Block out 90-minute chunks for your most important tasks. Put your phone in another room, close unnecessary browser tabs, and use tools like Freedom or Cold Turkey to block distracting websites. Inform your household that you’re in deep work mode and shouldn’t be interrupted unless it’s urgent.
Beating the Notification Trap
Turn off all non-essential notifications during focused work periods. Slack, email, and social media can wait. Set specific times to check messages rather than responding reactively throughout the day.
Your colleagues will adapt to your response patterns, and you’ll find most “urgent” messages weren’t actually urgent at all.
5. Prioritise Movement Throughout Your Day
Sitting in the same position for hours wreaks havoc on your body and mind. Your ergonomic chair helps, but movement is equally crucial.
Set hourly reminders to stand and stretch. Do desk exercises like shoulder rolls and neck stretches. Consider a standing desk converter for variety, or take calls whilst walking around your garden. Physical movement boosts circulation, improving both energy levels and cognitive function.
Building Exercise Into Your Routine
Replace your commute time with exercise. A morning jog or evening yoga session creates natural boundaries between work and personal time whilst keeping you fit.
Even ten minutes of movement makes a difference. Try bodyweight exercises between meetings or dance to your favourite song during breaks.
6. Manage Your Energy, Not Just Your Time
Your energy levels fluctuate throughout the day. Identifying and working with these patterns transforms your productivity.
Track when you feel most alert and schedule demanding tasks for these peak periods. Save routine admin for energy dips. If you’re sharpest in the morning, tackle complex projects then rather than starting with emails. Protect these high-energy windows fiercely—they’re your productivity goldmine.
The Afternoon Slump Solution
Most people experience an energy dip around 2-3pm. Instead of fighting through with caffeine, try a 10-minute power nap or meditation session. Natural light exposure and light exercise work better than that fourth coffee.
Adjust your task list to match your energy, scheduling creative work for high-energy periods and administrative tasks for lower-energy times.
7. Create Clear Work-Life Boundaries
When your office is your home, work can seep into every corner of your life. Establishing firm boundaries protects both your productivity and personal wellbeing.
Develop an end-of-day ritual that signals work is finished. Close all work tabs, write tomorrow’s priorities, and physically shut your laptop. Change clothes if it helps create psychological distance. Resist checking work messages after hours unless genuinely necessary—most things can wait until morning.
Digital Boundaries That Stick
Use separate browser profiles or devices for work and personal activities. Set up automatic email replies outside working hours. Remove work apps from your personal phone, or use focus modes to silence them after hours.
Your evening recovery time directly impacts tomorrow’s productivity. Protect it as carefully as you would any important meeting.
Making These Habits Stick
Implementing all seven habits at once is overwhelming. Start with one or two that address your biggest challenges. Once these become automatic, add another.

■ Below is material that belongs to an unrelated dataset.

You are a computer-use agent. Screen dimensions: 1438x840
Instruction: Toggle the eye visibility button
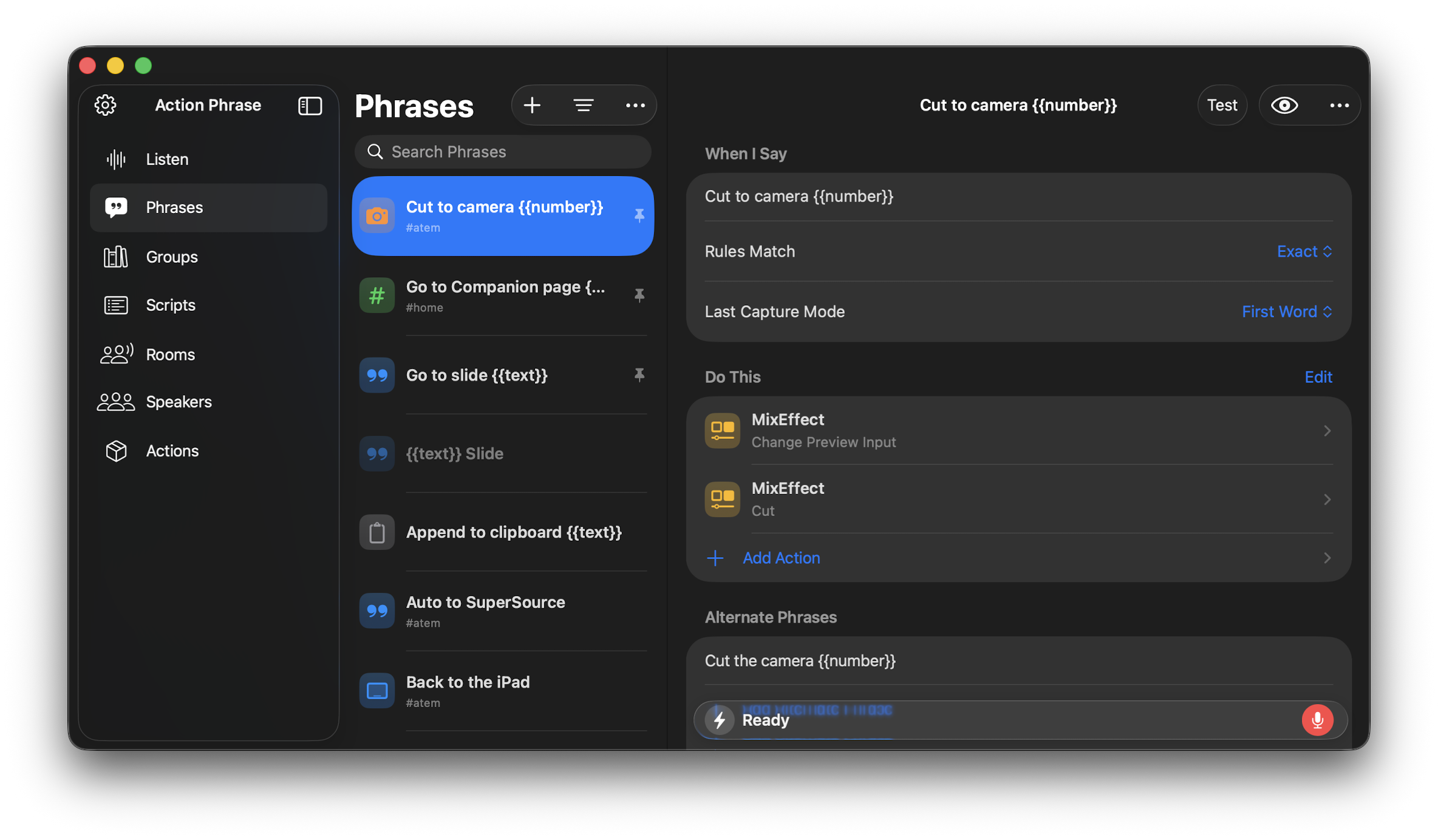coord(1284,105)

Remember, the goal isn’t perfection—it’s progress. Some days will be more productive than others, and that’s perfectly normal. The key is consistency over time, building a sustainable routine that supports both your professional success and personal wellbeing.
Your home office setup, from your ergonomic chair to your daily habits, forms the foundation of remote work success. Invest in both the physical tools and daily practices that support your long-term productivity and health.